**What you have to do:** Copy out every one of the following lines word for word, with nothing changed.

**Materials provided:**
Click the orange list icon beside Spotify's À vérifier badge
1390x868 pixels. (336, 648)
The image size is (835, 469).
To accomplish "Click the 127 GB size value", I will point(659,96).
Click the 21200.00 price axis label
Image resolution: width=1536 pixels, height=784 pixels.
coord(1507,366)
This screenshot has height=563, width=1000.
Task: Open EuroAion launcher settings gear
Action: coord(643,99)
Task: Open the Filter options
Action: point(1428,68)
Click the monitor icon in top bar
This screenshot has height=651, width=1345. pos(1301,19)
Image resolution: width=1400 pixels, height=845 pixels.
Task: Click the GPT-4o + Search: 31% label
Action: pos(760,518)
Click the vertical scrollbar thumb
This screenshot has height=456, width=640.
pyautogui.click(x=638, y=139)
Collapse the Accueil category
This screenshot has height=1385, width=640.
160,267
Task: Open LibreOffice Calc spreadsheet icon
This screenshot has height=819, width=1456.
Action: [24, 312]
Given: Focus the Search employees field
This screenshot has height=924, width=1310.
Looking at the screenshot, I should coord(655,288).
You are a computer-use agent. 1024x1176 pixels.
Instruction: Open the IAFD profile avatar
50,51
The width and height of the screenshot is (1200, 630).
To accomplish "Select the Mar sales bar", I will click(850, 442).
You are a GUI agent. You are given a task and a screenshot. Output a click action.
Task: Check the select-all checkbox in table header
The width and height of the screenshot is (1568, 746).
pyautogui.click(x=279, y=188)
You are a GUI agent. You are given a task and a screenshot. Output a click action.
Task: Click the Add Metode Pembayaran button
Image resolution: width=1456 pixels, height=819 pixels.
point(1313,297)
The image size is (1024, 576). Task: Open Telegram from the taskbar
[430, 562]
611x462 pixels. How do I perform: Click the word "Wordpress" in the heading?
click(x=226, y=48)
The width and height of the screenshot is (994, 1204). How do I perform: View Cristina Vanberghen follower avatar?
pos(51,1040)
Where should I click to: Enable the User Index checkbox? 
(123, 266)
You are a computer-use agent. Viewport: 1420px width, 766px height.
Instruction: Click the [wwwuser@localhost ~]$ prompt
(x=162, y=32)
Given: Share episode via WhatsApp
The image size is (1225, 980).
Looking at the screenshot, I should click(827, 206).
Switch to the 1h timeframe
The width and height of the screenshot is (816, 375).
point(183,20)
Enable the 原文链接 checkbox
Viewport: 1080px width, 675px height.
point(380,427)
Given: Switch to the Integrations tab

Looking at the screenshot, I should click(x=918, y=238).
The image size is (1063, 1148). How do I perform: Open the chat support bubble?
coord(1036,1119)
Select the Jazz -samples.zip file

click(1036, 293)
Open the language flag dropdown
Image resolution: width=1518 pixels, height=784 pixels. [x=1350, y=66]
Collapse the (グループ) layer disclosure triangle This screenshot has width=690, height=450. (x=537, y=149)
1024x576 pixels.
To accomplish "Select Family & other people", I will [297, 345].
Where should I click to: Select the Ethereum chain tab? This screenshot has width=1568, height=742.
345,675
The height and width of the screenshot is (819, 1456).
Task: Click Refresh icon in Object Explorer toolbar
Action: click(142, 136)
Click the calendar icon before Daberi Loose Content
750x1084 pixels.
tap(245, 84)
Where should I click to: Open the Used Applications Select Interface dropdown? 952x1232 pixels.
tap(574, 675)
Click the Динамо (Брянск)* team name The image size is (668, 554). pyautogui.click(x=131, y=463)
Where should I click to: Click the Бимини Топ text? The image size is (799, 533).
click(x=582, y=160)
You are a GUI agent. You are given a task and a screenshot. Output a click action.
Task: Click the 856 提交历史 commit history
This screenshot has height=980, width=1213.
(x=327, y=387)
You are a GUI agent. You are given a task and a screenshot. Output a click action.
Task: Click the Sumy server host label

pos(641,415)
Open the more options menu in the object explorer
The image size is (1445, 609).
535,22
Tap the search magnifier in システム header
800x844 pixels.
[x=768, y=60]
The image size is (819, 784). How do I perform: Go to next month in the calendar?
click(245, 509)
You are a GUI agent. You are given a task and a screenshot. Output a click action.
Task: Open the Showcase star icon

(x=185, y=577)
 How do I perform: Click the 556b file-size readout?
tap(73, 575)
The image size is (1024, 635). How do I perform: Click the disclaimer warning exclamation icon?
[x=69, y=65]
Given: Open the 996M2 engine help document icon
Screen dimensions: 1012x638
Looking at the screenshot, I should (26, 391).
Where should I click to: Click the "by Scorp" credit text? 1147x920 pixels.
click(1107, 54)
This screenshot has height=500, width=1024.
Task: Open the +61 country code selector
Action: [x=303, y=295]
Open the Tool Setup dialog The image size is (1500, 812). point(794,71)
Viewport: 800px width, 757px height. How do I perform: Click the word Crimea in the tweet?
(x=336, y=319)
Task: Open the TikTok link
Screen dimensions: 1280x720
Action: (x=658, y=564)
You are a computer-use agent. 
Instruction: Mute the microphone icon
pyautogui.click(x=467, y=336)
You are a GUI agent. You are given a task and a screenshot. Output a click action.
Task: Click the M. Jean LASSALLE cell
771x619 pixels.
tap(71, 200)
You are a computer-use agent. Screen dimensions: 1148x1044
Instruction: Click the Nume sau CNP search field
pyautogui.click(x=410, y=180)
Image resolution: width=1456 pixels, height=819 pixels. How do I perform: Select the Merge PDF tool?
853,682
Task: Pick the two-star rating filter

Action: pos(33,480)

**Response to the exercise:**
Click the orange list icon beside Spotify's À vérifier badge
1390x868 pixels. (336, 648)
The image size is (835, 469).
To accomplish "Click the 127 GB size value", I will point(659,96).
Click the 21200.00 price axis label
Image resolution: width=1536 pixels, height=784 pixels.
coord(1507,366)
This screenshot has height=563, width=1000.
Task: Open EuroAion launcher settings gear
Action: coord(643,99)
Task: Open the Filter options
Action: point(1428,68)
Click the monitor icon in top bar
This screenshot has height=651, width=1345. pos(1301,19)
Image resolution: width=1400 pixels, height=845 pixels.
Task: Click the GPT-4o + Search: 31% label
Action: pos(760,518)
Click the vertical scrollbar thumb
This screenshot has height=456, width=640.
pyautogui.click(x=638, y=139)
Collapse the Accueil category
This screenshot has height=1385, width=640.
160,267
Task: Open LibreOffice Calc spreadsheet icon
This screenshot has height=819, width=1456.
Action: [24, 312]
Given: Focus the Search employees field
This screenshot has height=924, width=1310.
Looking at the screenshot, I should coord(655,288).
You are a computer-use agent. 1024x1176 pixels.
Instruction: Open the IAFD profile avatar
50,51
The width and height of the screenshot is (1200, 630).
To accomplish "Select the Mar sales bar", I will click(850, 442).
You are a GUI agent. You are given a task and a screenshot. Output a click action.
Task: Check the select-all checkbox in table header
The width and height of the screenshot is (1568, 746).
pyautogui.click(x=279, y=188)
You are a GUI agent. You are given a task and a screenshot. Output a click action.
Task: Click the Add Metode Pembayaran button
Image resolution: width=1456 pixels, height=819 pixels.
point(1313,297)
The image size is (1024, 576). Task: Open Telegram from the taskbar
[430, 562]
611x462 pixels. How do I perform: Click the word "Wordpress" in the heading?
click(x=226, y=48)
The width and height of the screenshot is (994, 1204). How do I perform: View Cristina Vanberghen follower avatar?
pos(51,1040)
Where should I click to: Enable the User Index checkbox? 
(123, 266)
You are a computer-use agent. Viewport: 1420px width, 766px height.
Instruction: Click the [wwwuser@localhost ~]$ prompt
(x=162, y=32)
Given: Share episode via WhatsApp
The image size is (1225, 980).
Looking at the screenshot, I should click(827, 206).
Switch to the 1h timeframe
The width and height of the screenshot is (816, 375).
point(183,20)
Enable the 原文链接 checkbox
Viewport: 1080px width, 675px height.
point(380,427)
Given: Switch to the Integrations tab

Looking at the screenshot, I should click(x=918, y=238).
The image size is (1063, 1148). How do I perform: Open the chat support bubble?
coord(1036,1119)
Select the Jazz -samples.zip file

click(1036, 293)
Open the language flag dropdown
Image resolution: width=1518 pixels, height=784 pixels. [x=1350, y=66]
Collapse the (グループ) layer disclosure triangle This screenshot has width=690, height=450. (x=537, y=149)
1024x576 pixels.
To accomplish "Select Family & other people", I will [297, 345].
Where should I click to: Select the Ethereum chain tab? This screenshot has width=1568, height=742.
345,675
The height and width of the screenshot is (819, 1456).
Task: Click Refresh icon in Object Explorer toolbar
Action: click(142, 136)
Click the calendar icon before Daberi Loose Content
750x1084 pixels.
tap(245, 84)
Where should I click to: Open the Used Applications Select Interface dropdown? 952x1232 pixels.
tap(574, 675)
Click the Динамо (Брянск)* team name The image size is (668, 554). pyautogui.click(x=131, y=463)
Where should I click to: Click the Бимини Топ text? The image size is (799, 533).
click(x=582, y=160)
You are a GUI agent. You are given a task and a screenshot. Output a click action.
Task: Click the 856 提交历史 commit history
This screenshot has height=980, width=1213.
(x=327, y=387)
You are a GUI agent. You are given a task and a screenshot. Output a click action.
Task: Click the Sumy server host label

pos(641,415)
Open the more options menu in the object explorer
The image size is (1445, 609).
535,22
Tap the search magnifier in システム header
800x844 pixels.
[x=768, y=60]
The image size is (819, 784). How do I perform: Go to next month in the calendar?
click(245, 509)
You are a GUI agent. You are given a task and a screenshot. Output a click action.
Task: Open the Showcase star icon

(x=185, y=577)
 How do I perform: Click the 556b file-size readout?
tap(73, 575)
The image size is (1024, 635). How do I perform: Click the disclaimer warning exclamation icon?
[x=69, y=65]
Given: Open the 996M2 engine help document icon
Screen dimensions: 1012x638
Looking at the screenshot, I should (26, 391).
Where should I click to: Click the "by Scorp" credit text? 1147x920 pixels.
click(1107, 54)
This screenshot has height=500, width=1024.
Task: Open the +61 country code selector
Action: [x=303, y=295]
Open the Tool Setup dialog The image size is (1500, 812). point(794,71)
Viewport: 800px width, 757px height. How do I perform: Click the word Crimea in the tweet?
(x=336, y=319)
Task: Open the TikTok link
Screen dimensions: 1280x720
Action: (x=658, y=564)
You are a computer-use agent. 
Instruction: Mute the microphone icon
pyautogui.click(x=467, y=336)
You are a GUI agent. You are given a task and a screenshot. Output a click action.
Task: Click the M. Jean LASSALLE cell
771x619 pixels.
tap(71, 200)
You are a computer-use agent. Screen dimensions: 1148x1044
Instruction: Click the Nume sau CNP search field
pyautogui.click(x=410, y=180)
Image resolution: width=1456 pixels, height=819 pixels. How do I perform: Select the Merge PDF tool?
853,682
Task: Pick the two-star rating filter

Action: pos(33,480)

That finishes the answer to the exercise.